● PAGE
Prédication donnée le dimanche 25 août
« Un des spécialistes de la Loi s’approcha de lui ; il avait entendu cette discussion et avait remarqué avec quel à-propos Jésus avait répondu. Il lui demanda :
– Quel est le commandement le plus important de tous ?
Jésus répondit :
– Voici le commandement le plus important : Écoute, Israël, le Seigneur est notre Dieu, il est le seul Dieu ; tu aimeras donc le Seigneur, ton Dieu, de tout ton cœur, de toute ton âme, de toute ta pensée et de toute ton énergie. Et voici celui qui vient en second rang : Tu aimeras ton prochain comme toi-même. Il n’y a pas de commandement plus important que ceux-là.
– C’est bien, Maître, lui dit le spécialiste de la Loi, tu as dit vrai : il n’y a qu’un seul Dieu, il n’y en a pas d’autre que lui ; l’aimer de tout son cœur, de toute son intelligence et de toute son énergie, ainsi qu’aimer son prochain comme soi-même, c’est bien plus important que tous les holocaustes et tous les sacrifices.
Jésus, voyant qu’il avait répondu avec intelligence, lui dit :
– Tu n’es pas loin du royaume de Dieu.
Après cela, personne n’osa plus lui poser de question. »
Marc 12 versets 28-34
Au moment où débute cette histoire, Jésus sort d’une longue confrontation avec les chefs des prêtres, les spécialistes de la loi et les anciens du peuple. Ils s’étaient rassemblés autour de lui dans l’idée de le piéger. Ils espéraient lui faire dire quelque chose de contraire à leurs traditions, pour pouvoir l’accuser et le faire condamner. Ils cherchaient en fait un moyen de se débarrasser de lui. Mais devant la sagesse dont fait preuve Jésus dans ses réponses, ils ont finalement cédé et se sont retirés. Tous sauf un. Et c’est là que commence notre histoire de ce matin.
En effet, l’un d’entre ces pharisiens s’était tenu un peu à l’écart, en observateur. Il ne s’était apparemment pas joint au concert des propos hypocrites de ses collègues. Il voulait en fait se faire sa propre idée sur qui est Jésus, et sur quoi exactement repose son ministère. A ce stade il n’avait aucune idée préconçue à son sujet, ni en bien ni en mal. A ses yeux il existait cependant un critère bien précis permettant de juger de la valeur de Jésus : s’il est un homme de Dieu, il doit avoir un certain positionnement par rapport aux Écritures. Aussi ce pharisien va poser à Jésus une question, qui n’est pas un piège, et qui montre qu’il cherche véritablement à se convaincre de la légitimité de ce que Jésus fait et enseigne.
- Quel est le commandement le plus important de tous ? Lui demande-t-il.

● CONSIGNE
Reproduisez le passage de la prédication allant de « Après cela, personne » jusqu'à « de ce matin. » inclus, en renommant « chefs des prêtres » en « grands prêtres ». Le listing placé ici n'est d'aucune utilité pour le travail demandé.

● EXTRAIT DES DONNÉES

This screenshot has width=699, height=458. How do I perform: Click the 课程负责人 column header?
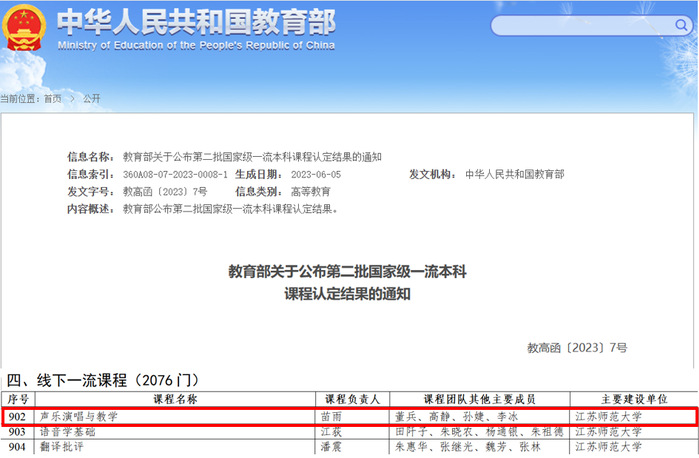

● RÉSULTAT
Après cela, personne n’osa plus lui poser de question. »
Marc 12 versets 28-34
Au moment où débute cette histoire, Jésus sort d’une longue confrontation avec les grands prêtres, les spécialistes de la loi et les anciens du peuple. Ils s’étaient rassemblés autour de lui dans l’idée de le piéger. Ils espéraient lui faire dire quelque chose de contraire à leurs traditions, pour pouvoir l’accuser et le faire condamner. Ils cherchaient en fait un moyen de se débarrasser de lui. Mais devant la sagesse dont fait preuve Jésus dans ses réponses, ils ont finalement cédé et se sont retirés. Tous sauf un. Et c’est là que commence notre histoire de ce matin.